ZIEL DER ÜBUNG = Gib bitte die folgenden Zeilen unverändert aus. Beginne mit der ersten Zeile der Auflistung und höre nach der Zeile auf, die „I will 1293,328.“ enthält; diese Zeile gehört noch dazu.

[Datensätze]
───
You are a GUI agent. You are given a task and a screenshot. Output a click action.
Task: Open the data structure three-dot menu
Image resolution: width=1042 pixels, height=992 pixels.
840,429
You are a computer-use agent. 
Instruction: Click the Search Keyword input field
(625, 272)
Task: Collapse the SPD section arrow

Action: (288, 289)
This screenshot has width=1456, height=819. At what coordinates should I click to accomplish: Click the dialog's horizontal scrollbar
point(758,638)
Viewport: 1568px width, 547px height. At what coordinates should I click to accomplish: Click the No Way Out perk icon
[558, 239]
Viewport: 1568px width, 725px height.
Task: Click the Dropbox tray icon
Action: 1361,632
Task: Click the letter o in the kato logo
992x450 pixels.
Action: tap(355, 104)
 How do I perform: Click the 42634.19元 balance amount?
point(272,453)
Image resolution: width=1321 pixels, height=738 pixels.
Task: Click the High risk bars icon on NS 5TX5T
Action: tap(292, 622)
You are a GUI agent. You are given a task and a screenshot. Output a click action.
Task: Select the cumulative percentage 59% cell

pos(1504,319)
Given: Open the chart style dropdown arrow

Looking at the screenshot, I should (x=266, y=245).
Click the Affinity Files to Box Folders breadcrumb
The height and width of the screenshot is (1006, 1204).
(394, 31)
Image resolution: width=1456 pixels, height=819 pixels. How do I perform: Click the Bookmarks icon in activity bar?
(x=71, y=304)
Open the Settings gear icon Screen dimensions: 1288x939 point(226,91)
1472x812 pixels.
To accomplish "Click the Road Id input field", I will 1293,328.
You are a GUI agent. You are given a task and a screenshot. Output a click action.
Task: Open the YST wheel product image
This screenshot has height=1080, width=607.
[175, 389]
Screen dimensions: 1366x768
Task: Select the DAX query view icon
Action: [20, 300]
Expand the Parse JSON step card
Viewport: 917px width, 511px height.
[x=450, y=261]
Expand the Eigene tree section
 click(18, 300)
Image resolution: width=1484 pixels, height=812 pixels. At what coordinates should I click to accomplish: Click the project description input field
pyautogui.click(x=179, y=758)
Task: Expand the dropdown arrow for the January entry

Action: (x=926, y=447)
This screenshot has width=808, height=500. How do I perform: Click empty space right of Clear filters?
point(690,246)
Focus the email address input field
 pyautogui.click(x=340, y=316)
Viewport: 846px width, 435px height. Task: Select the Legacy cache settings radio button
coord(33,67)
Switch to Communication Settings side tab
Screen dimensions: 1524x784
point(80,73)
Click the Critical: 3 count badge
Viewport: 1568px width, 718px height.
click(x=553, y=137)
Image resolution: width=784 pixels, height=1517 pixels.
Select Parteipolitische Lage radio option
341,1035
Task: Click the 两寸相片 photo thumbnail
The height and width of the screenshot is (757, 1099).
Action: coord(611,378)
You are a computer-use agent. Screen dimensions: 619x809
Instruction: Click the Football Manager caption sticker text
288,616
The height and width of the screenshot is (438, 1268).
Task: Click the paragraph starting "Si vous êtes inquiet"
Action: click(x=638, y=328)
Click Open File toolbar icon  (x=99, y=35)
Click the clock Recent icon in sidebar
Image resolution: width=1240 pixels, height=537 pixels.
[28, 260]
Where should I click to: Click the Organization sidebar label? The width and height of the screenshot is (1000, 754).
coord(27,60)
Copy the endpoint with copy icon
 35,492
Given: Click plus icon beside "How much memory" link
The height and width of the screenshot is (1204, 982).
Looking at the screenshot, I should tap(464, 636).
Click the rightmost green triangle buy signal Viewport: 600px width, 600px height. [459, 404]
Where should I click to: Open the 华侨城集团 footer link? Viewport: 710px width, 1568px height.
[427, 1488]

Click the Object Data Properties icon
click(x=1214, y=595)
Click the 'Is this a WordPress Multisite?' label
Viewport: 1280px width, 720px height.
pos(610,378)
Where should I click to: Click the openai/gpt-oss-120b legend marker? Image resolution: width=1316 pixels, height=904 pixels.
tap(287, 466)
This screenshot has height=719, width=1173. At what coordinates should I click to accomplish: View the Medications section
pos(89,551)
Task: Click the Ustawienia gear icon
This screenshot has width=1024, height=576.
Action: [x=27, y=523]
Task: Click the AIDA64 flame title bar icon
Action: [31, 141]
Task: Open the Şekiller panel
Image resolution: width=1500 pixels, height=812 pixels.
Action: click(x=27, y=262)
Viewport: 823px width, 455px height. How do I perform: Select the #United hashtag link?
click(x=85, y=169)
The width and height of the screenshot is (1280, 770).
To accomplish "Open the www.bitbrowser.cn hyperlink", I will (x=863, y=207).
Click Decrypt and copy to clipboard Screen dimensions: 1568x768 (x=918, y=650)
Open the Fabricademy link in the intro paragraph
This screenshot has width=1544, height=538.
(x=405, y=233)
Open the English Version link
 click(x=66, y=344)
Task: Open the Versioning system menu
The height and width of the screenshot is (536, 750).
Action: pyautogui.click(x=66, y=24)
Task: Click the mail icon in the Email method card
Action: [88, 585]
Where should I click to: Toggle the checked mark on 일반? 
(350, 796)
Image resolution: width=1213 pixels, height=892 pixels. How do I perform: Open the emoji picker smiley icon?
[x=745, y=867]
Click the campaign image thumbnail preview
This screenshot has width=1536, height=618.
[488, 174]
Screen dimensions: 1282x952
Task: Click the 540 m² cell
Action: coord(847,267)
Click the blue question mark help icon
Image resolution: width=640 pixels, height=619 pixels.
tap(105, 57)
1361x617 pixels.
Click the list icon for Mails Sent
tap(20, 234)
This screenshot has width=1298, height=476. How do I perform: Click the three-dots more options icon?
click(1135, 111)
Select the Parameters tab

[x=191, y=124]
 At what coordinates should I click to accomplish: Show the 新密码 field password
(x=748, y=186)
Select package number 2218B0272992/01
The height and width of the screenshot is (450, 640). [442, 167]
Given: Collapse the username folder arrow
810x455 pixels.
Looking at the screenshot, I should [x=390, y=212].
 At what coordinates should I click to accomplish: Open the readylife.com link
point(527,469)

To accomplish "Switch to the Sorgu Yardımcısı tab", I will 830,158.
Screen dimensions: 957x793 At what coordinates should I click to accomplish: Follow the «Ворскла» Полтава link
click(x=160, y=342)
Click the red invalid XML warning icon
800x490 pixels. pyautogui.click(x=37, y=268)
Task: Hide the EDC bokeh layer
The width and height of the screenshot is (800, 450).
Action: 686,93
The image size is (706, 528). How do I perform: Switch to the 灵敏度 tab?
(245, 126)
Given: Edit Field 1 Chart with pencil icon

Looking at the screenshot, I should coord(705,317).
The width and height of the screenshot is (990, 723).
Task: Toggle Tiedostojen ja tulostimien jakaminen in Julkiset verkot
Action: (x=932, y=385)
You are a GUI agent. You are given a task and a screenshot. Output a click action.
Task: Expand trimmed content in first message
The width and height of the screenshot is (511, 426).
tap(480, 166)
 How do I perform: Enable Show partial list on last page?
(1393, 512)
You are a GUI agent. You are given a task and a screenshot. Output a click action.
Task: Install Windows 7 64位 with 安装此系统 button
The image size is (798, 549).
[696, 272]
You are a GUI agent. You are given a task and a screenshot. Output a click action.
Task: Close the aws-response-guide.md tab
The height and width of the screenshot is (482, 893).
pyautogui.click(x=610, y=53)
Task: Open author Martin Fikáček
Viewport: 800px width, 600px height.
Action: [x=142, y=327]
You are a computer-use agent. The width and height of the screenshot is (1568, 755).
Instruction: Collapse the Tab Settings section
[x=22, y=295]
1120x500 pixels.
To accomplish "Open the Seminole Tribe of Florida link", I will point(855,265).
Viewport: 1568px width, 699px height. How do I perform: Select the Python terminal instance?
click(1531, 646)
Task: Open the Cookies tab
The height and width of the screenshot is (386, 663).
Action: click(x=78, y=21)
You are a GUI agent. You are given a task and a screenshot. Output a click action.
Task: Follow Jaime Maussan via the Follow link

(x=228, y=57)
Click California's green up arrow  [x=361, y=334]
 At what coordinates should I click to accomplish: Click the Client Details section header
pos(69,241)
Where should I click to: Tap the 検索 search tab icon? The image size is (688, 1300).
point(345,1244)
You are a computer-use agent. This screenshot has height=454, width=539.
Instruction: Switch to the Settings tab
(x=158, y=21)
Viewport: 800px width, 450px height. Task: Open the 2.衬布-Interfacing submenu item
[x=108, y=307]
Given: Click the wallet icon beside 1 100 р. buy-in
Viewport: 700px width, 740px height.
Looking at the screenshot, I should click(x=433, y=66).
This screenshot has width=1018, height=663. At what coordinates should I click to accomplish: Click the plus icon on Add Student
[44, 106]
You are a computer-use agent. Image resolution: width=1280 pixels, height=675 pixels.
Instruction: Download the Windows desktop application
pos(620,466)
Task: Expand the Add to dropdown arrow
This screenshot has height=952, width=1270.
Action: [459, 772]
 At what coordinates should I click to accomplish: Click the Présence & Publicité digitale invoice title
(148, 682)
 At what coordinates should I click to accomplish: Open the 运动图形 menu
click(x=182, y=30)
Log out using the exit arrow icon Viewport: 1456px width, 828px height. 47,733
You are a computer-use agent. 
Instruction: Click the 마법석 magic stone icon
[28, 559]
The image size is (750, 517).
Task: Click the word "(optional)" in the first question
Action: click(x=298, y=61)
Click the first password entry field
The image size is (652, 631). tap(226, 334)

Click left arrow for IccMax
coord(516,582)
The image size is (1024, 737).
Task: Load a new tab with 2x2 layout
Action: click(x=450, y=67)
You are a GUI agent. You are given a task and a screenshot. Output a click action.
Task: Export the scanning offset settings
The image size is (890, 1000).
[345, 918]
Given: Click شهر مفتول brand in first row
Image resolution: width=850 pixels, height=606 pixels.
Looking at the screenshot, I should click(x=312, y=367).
───
LÖSUNG DER AUFGABE =
You are a GUI agent. You are given a task and a screenshot. Output a click action.
Task: Open the data structure three-dot menu
Image resolution: width=1042 pixels, height=992 pixels.
840,429
You are a computer-use agent. 
Instruction: Click the Search Keyword input field
(625, 272)
Task: Collapse the SPD section arrow

Action: (288, 289)
This screenshot has width=1456, height=819. At what coordinates should I click to accomplish: Click the dialog's horizontal scrollbar
point(758,638)
Viewport: 1568px width, 547px height. At what coordinates should I click to accomplish: Click the No Way Out perk icon
[558, 239]
Viewport: 1568px width, 725px height.
Task: Click the Dropbox tray icon
Action: 1361,632
Task: Click the letter o in the kato logo
992x450 pixels.
Action: tap(355, 104)
 How do I perform: Click the 42634.19元 balance amount?
point(272,453)
Image resolution: width=1321 pixels, height=738 pixels.
Task: Click the High risk bars icon on NS 5TX5T
Action: tap(292, 622)
You are a GUI agent. You are given a task and a screenshot. Output a click action.
Task: Select the cumulative percentage 59% cell

pos(1504,319)
Given: Open the chart style dropdown arrow

Looking at the screenshot, I should (x=266, y=245).
Click the Affinity Files to Box Folders breadcrumb
The height and width of the screenshot is (1006, 1204).
(394, 31)
Image resolution: width=1456 pixels, height=819 pixels. How do I perform: Click the Bookmarks icon in activity bar?
(x=71, y=304)
Open the Settings gear icon Screen dimensions: 1288x939 point(226,91)
1472x812 pixels.
To accomplish "Click the Road Id input field", I will 1293,328.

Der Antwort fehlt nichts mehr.